**Source extract**.
____
Legislative history

52.37 As enacted, the Privacy Act had limited application to the private sector. The Act set out the Information Privacy Principles (IPPs), which regulated the collection, handling and use of personal information by Commonwealth public sector agencies.[37] The Act also provided guidelines for the collection, handling and use of individual tax file number information in both the public and private sectors following enhancements in the use of this unique identifier in 1988.[38]

Privacy Amendment Bill 1989

52.38 The Privacy Amendment Bill 1989 (Cth) was introduced on behalf of the Minister for Consumer Affairs on 16 June 1989. The Second Reading Speech stated that:

The Privacy Amendment Bill 1989 is the next step in the Government’s program to introduce comprehensive privacy protection for the Australian community. The principal purpose of this Bill is to provide privacy protection for individuals in relation to their consumer credit records.[39]

52.39 The Bill was intended to regulate the collection, use and disclosure of personal credit information by credit providers and credit reporting agencies. A central concern was that it was considered that there were ‘inadequate controls on consumer credit reporting agencies to prevent them from using their databases for non consumer credit purposes’.[40]

52.40 The provisions would be supported by a code of conduct applying to information held in, or disseminated from, a central database and to the transfer of information between industry participants.[41] The Bill also provided individuals with an enforceable right of access to, and correction of, their credit records.
____
**Provided data**.
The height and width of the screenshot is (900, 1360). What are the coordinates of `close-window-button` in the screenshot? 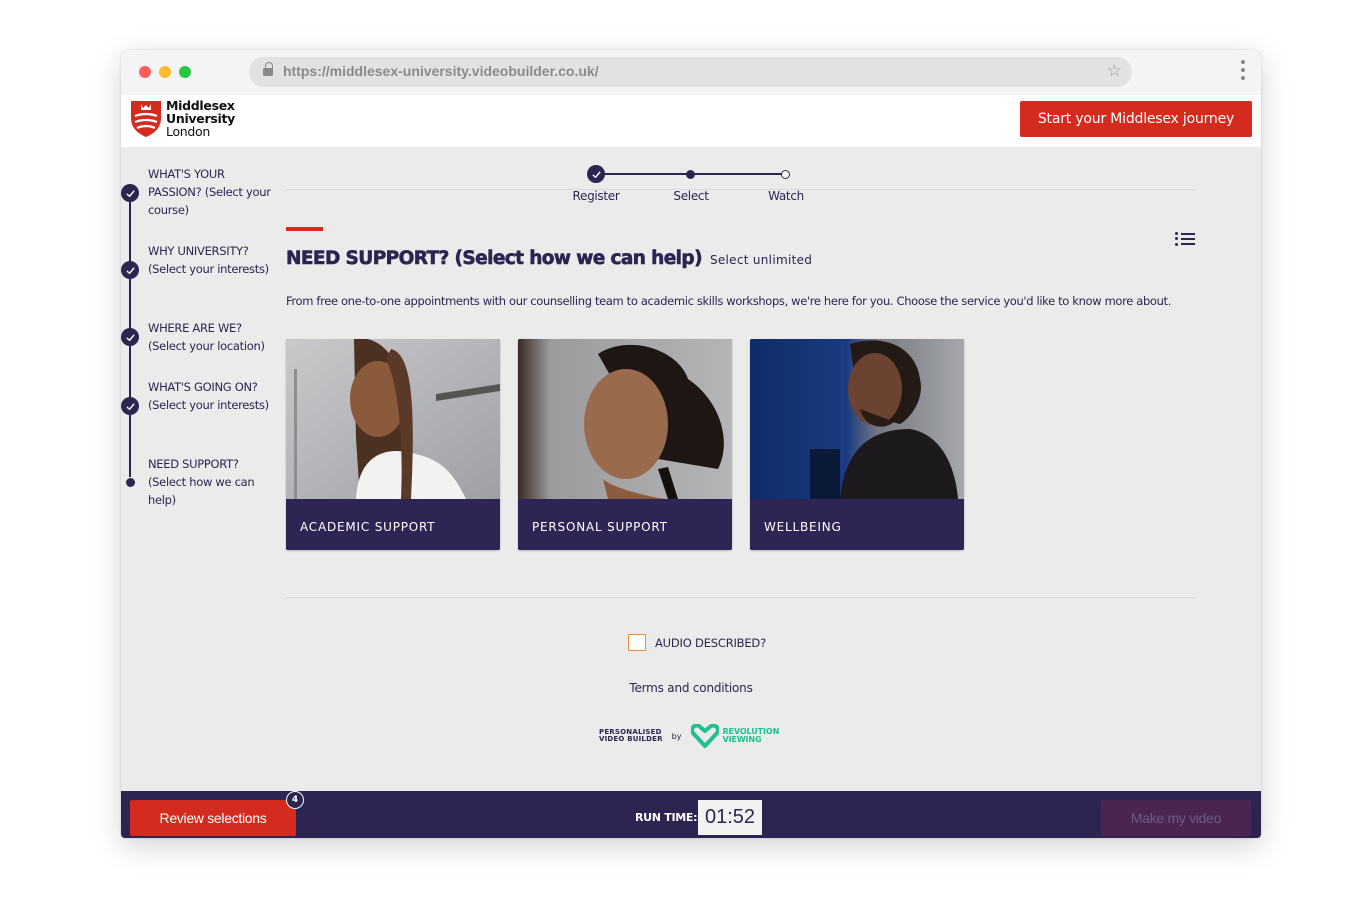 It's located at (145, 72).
____
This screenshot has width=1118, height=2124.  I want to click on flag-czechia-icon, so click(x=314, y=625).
____
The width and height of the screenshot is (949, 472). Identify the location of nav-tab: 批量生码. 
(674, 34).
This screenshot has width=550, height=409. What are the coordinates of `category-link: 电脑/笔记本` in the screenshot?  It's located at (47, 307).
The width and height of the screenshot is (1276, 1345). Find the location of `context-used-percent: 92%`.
____
**Check your understanding**.
1. Answer these questions from the legislative history text:
(a) Whose handling of personal information did the Information Privacy Principles regulate?
(b) On whose behalf was the Privacy Amendment Bill 1989 introduced, and on what date?
(c) What right concerning their credit records did the Bill give individuals?
2. Copy the legislative history text starting at "52.40 The provisions" and ending at "their credit records.", putting "set of binding rules" in place of "code of conduct".

**Answers to each task**.
1.
(a) Commonwealth public sector agencies.
(b) The Minister for Consumer Affairs, on 16 June 1989.
(c) An enforceable right of access to, and correction of, their credit records.

2.
52.40 The provisions would be supported by a set of binding rules applying to information held in, or disseminated from, a central database and to the transfer of information between industry participants.[41] The Bill also provided individuals with an enforceable right of access to, and correction of, their credit records.